Varios medios mexicanos han revelado una presunta red de corrupción vinculada a figuras del Partido Socialista Obrero Español (PSOE) en el megaproyecto del Tren Maya.
Las investigaciones apuntan al cobro de comisiones ilegales en contratos públicos, lo que ha resultado en la detención de al menos 20 personas.
El empresario Víctor de Aldama habría gestionado en febrero de 2019 una visita oficial a México con el fin de facilitar la entrada de empresas españolas en las licitaciones del proyecto, impulsado por el gobierno de Andrés Manuel López Obrador.
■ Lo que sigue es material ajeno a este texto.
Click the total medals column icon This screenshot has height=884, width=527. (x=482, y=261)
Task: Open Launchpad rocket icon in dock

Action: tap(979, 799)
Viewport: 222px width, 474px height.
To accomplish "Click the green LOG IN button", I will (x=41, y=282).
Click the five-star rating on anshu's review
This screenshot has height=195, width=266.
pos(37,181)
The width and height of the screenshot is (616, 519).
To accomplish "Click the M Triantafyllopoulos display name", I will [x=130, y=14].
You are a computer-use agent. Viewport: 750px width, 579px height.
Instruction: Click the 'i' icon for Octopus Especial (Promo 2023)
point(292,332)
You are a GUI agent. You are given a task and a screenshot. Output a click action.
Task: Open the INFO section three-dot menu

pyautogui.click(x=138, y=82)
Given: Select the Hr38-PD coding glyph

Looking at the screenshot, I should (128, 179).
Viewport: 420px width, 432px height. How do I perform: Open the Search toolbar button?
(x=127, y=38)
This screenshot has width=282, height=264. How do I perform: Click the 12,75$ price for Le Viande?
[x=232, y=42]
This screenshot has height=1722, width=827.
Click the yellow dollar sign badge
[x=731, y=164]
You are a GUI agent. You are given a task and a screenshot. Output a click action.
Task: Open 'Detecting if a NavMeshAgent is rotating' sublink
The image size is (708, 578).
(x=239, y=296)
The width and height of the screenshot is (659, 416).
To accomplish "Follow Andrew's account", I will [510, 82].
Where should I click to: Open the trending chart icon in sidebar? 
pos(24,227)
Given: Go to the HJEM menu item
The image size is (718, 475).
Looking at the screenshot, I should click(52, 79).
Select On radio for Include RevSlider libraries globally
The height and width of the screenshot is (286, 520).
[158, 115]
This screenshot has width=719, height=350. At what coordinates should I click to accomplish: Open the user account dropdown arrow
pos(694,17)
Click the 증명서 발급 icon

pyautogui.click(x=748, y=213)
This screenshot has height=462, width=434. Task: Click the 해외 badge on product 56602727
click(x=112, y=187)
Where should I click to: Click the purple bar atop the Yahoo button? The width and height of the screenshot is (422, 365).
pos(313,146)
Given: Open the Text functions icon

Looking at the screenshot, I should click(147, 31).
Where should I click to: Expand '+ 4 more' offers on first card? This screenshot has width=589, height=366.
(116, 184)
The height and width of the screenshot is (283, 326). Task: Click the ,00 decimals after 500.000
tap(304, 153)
En ese viaje, el entonces ministro de Transportes de España, José Luis Ábalos, fue recibido por funcionarios mexicanos de alto nivel, entre ellos Javier Jiménez Espriú, y fue acompañado por el senador Ricardo Monreal durante una visita institucional al Senado.
Una de las empresas favorecidas fue la estatal Ineco, dependiente del Ministerio de Transportes español, que obtuvo un contrato de 13,2 millones de euros como “operador sombra” del Fondo Nacional de Fomento al Turismo (Fonatur). También se adjudicaron contratos millonarios a las firmas privadas Azvi y Grupo Indi para tramos clave del Tren Maya. Acciona fue otra beneficiada, aunque su contrato fue cancelado cuando la Secretaría de la Defensa Nacional asumió parte del proyecto.
Este entramado es parte del llamado “caso Koldo”, una investigación por corrupción que afecta al entorno cercano del PSOE y del presidente Pedro Sánchez. Entre los señalados están Ábalos, su exasesor Koldo García y De Aldama, quienes habrían utilizado su influencia para asegurar contratos públicos mediante comisiones ilegales.
Aunque el presidente Sánchez no está imputado, el escándalo ha salpicado a su administración, generando presión política tanto dentro como fuera de España. Las autoridades continúan investigando los vínculos internacionales de esta red, que ya ha sido relacionada también con el gobierno venezolano.